> [Task description]
Although the data holds pictures, return only the lines from the one containing "This screenshot has height=269, width=430." to the end, exactly, and without them.

> [Data provided]
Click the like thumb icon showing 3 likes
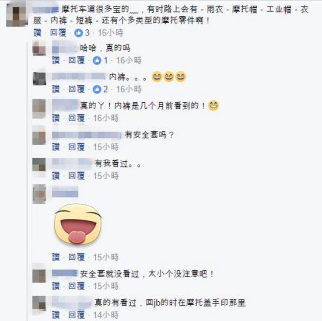 pos(78,33)
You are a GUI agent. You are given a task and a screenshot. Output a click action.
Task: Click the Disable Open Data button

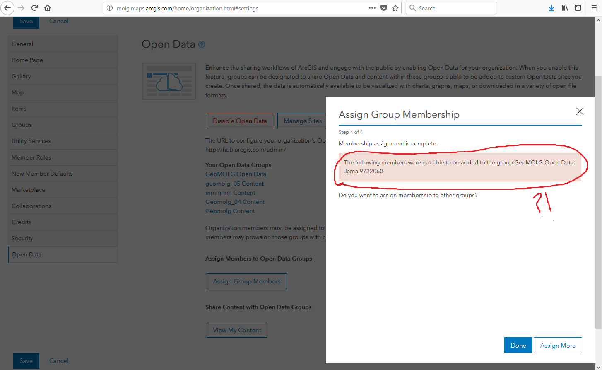click(x=240, y=121)
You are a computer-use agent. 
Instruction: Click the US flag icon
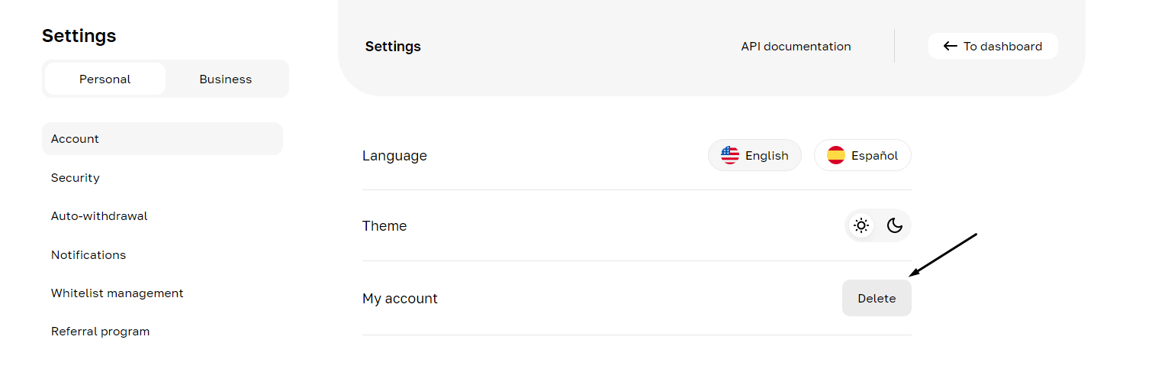coord(730,155)
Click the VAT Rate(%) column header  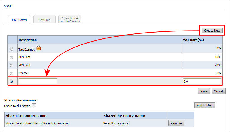coord(193,40)
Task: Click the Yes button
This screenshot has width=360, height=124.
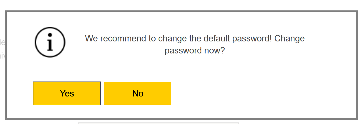Action: point(67,93)
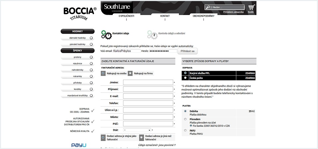Open the prsteny jewelry category
The height and width of the screenshot is (149, 318).
77,57
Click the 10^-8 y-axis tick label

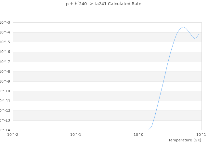pyautogui.click(x=5, y=72)
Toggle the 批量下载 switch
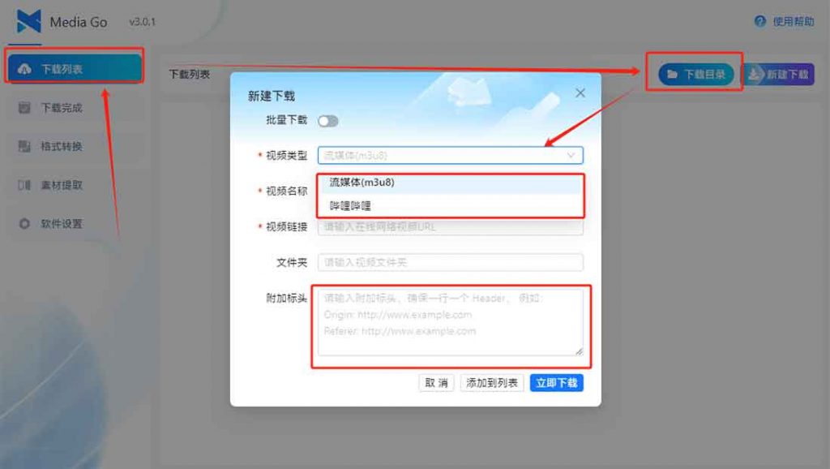The image size is (830, 469). (327, 121)
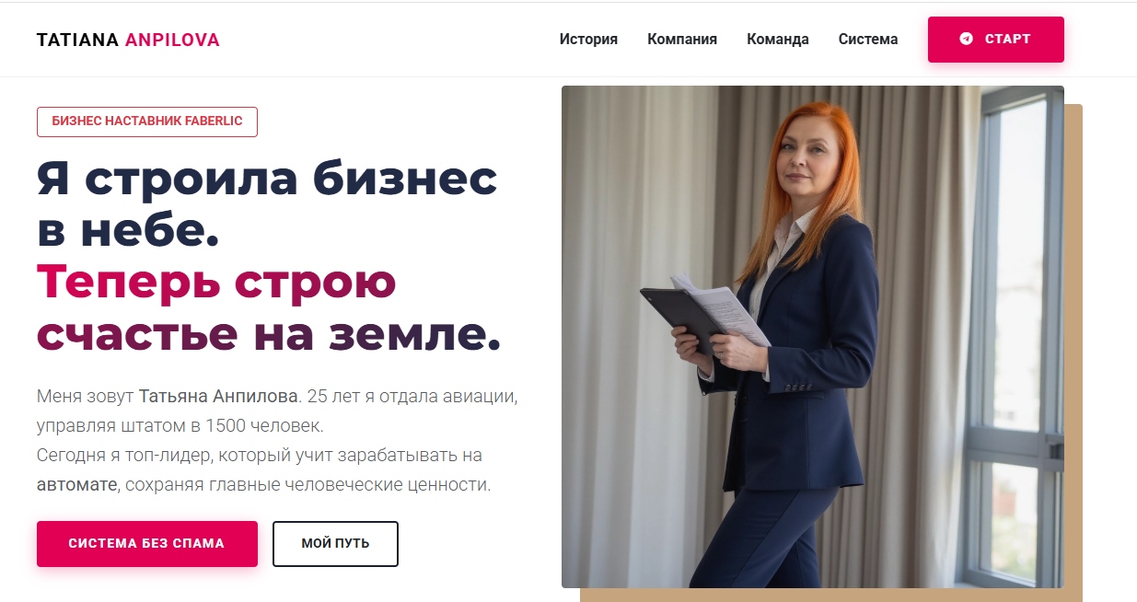Go to the Компания section
This screenshot has height=602, width=1137.
click(682, 39)
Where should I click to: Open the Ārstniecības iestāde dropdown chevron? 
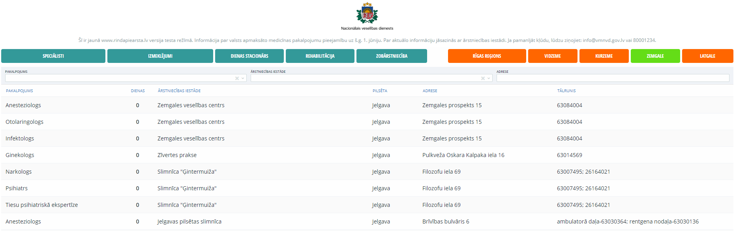(x=489, y=78)
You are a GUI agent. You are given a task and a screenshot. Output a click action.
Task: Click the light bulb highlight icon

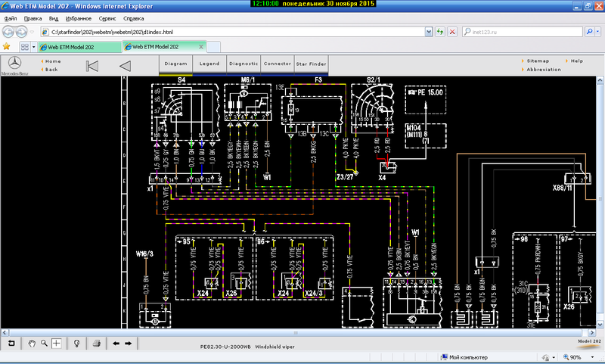click(x=76, y=343)
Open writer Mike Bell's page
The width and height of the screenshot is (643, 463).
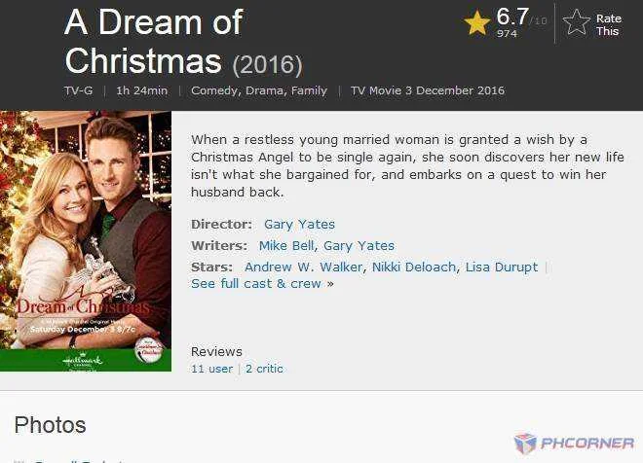click(x=286, y=246)
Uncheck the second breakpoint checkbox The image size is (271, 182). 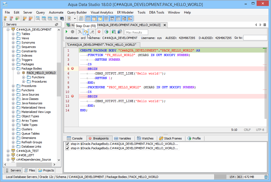coord(67,148)
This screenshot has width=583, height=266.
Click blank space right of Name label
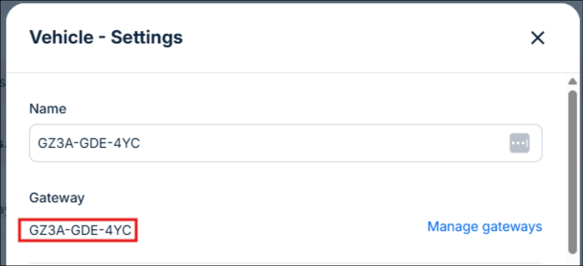tap(270, 109)
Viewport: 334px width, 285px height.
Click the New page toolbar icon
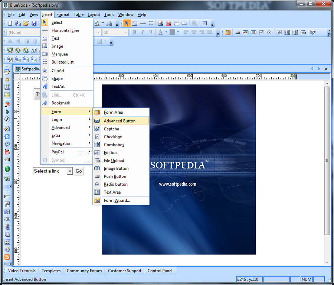coord(10,23)
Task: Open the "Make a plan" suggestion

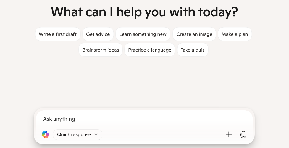Action: tap(235, 34)
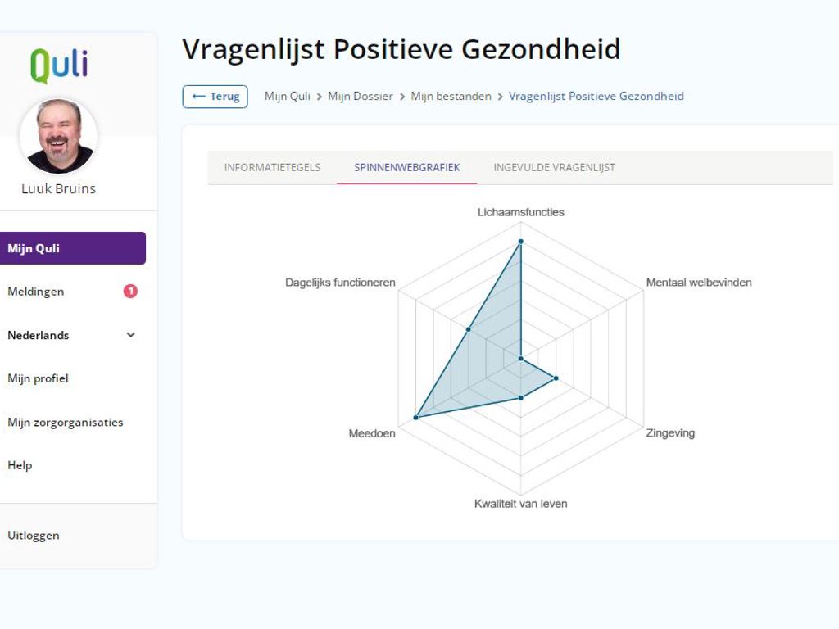Click the Lichaamsfuncties data point on the chart
Viewport: 839px width, 629px height.
[x=520, y=242]
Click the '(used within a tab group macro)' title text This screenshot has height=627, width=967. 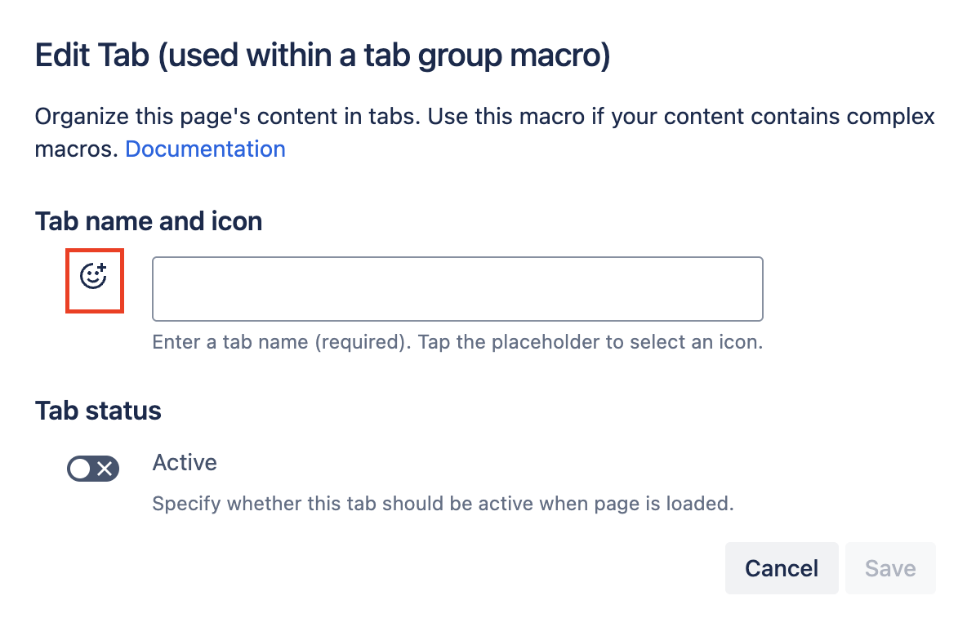click(384, 57)
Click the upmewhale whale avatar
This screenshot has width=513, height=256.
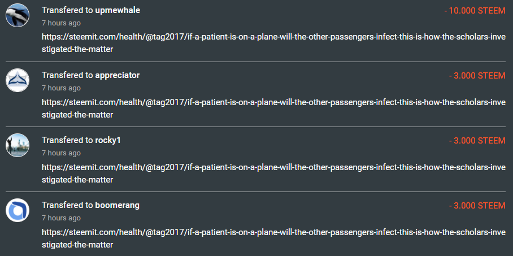pos(18,15)
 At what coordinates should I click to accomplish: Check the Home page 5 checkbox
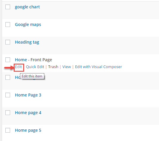coord(8,130)
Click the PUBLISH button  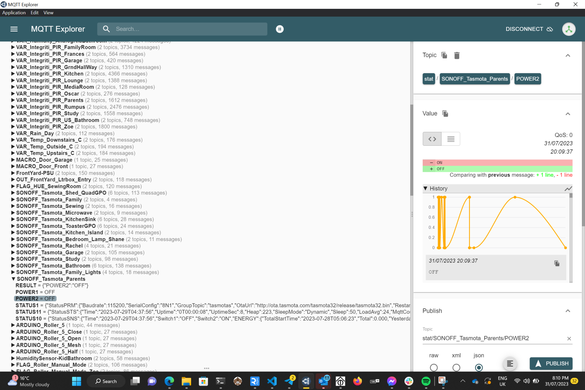click(x=551, y=363)
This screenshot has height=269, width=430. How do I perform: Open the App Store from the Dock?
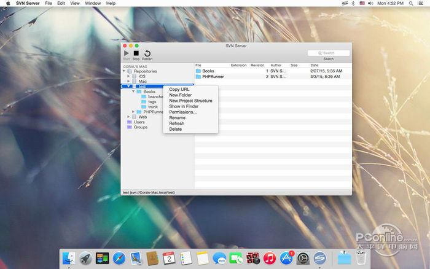[286, 258]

> [Task solution]
This screenshot has height=269, width=430. How do I perform: Open the App Store from the Dock?
[286, 258]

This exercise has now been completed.